Centrale turbogas, nuovo allarme I medici: «Più rischi per la salute»

26 Febbraio 2022

Cacchioni, Ranalli e Proietti: «In questo territorio l’inquinamento viene aggravato dagli effetti climatici Studi importanti accertano la connessione tra la presenza di polveri sottili e l’aumento di malattie»

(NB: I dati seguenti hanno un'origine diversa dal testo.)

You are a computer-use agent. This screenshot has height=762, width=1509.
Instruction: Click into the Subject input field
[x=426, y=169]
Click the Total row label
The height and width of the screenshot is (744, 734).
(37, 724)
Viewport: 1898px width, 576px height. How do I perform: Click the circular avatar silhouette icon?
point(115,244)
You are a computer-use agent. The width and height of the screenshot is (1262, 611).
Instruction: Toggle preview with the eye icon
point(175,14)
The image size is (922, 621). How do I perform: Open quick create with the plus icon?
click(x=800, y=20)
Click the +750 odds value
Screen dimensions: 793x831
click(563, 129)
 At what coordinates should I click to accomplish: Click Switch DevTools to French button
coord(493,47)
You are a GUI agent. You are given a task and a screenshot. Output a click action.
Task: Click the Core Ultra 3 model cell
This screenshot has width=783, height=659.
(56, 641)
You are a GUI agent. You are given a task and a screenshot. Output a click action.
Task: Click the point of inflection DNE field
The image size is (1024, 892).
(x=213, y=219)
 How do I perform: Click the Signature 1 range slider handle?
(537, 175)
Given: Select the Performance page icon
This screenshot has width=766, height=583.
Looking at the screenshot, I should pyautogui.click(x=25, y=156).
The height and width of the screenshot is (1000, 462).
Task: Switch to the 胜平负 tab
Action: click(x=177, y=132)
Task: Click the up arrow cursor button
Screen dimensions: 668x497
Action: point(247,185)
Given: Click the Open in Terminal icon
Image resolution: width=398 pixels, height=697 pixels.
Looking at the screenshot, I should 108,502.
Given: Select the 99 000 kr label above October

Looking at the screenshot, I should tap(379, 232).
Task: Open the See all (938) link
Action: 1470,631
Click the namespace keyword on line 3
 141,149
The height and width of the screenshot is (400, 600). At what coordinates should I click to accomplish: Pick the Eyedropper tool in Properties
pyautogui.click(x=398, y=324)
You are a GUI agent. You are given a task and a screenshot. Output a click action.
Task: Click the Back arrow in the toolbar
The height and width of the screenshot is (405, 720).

SULMONA. «Se dovessero essere attivate le due centrali a termo combustione, quella Snam di Case Pente e la turbogas in via di ultimazione all’interno del nucleo industriale, la Valle Peligna rischierebbe di diventare una delle zone più inquinate d’Italia con effetti devastanti per la salute di chi ci vive e lavora». A lanciare l’Sos i “Medici per l’ambiente” che ieri mattina, in una conferenza stampa, hanno spiegato i possibili effetti prodotti dalle due centrali sulla salute degli abitanti della conca peligna. Entro la fine dell’anno sarà ultimato il primo impianto; si tratta di quello che sta nascendo nel nucleo industriale di Sulmona, secondo gli ambientalisti «nel colpevole silenzio della politica». Malgrado il progetto sia stato annunciato da mesi.
LA PREVENZIONE
«Siamo medici e il nostro compito è fare prevenzione», ha spiegato Maurizio Cacchioni in rappresentanza della Finmg. «Non abbiamo il potere di decidere, possiamo spiegare solo quali sarebbero le conseguenze: è chiaro, infatti, che un ambiente inquinato è fonte di malattie gravi. Studi importanti hanno accertato, per esempio, la connessione tra la diffusione di polveri nell’aria e l’insorgenza di tumori. La fragilità della nostra salute è stata dimostrata dalla pandemia e per fare scudo alla salute bisogna anzitutto combattere agenti inquinanti».
L’INVERSIONE TERMICA
«La presenza di una centrale turbogas, che produca inquinamento nell’ambiente, viene aggravata dal fenomeno dell’inversione termica», ha voluto sottolineare il medico Roberto Ranalli, tra i rappresentanti dell’organizzazione dei “Medici per l’ambiente”. «Durante la notte il terreno si raffredda accogliendo tutti gli agenti inquinanti sprigionati nell’atmosfera che restano impressi sul terreno stesso», ha spiegato l’esperto, «agenti inquinanti che vengono diradati solo nel giorno successivo quando il clima si riscalda, favorito dal sole e quindi dal rialzo delle temperature. È il fenomeno del moto di convezione».
MALATTIE E INQUINAMENTO
In base a uno studio su una centrale gemella realizzata in Puglia, il medico e consigliere provinciale e comunale Maurizio Proietti ha posto l’attenzione sulla pericolosità delle polveri sottili e sulle malattie favorite dall’inquinamento. «Malattie a carico dell’apparato polmonare, di quello cardiocircolatorio, un’incidenza molto accentuata di infarti e poi patologie endocrine e infine tumori», ha precisato Proietti sottolineando di non voler fare terrorismo. «Nei bambini aumenta il rischio di diabete e di asma, mentre nelle persone sane l’inquinamento prodotto dalla combustione del gas anticipa la morte di 4 o 5 anni».
UN CONVEGNO
I medici hanno annunciato di voler affrontare il tema delle ripercussioni delle centrali sull’ambiente e sulla salute nell’ambito di un convegno che si svolgerà prossimamente a Sulmona. In particolare saranno esaminati i dati raccolti in uno studio effettuato nella città di Modugno, in provincia di Bari, dove è stata realizzata una centrale turbogas con le stesse caratteristiche di quella in via di ultimazione a Sulmona e della seconda a servizio del metanodotto Snam, che dovrebbe sorgere in località Case Pente: una a nord della ce l’altra a sud del capoluogo peligno.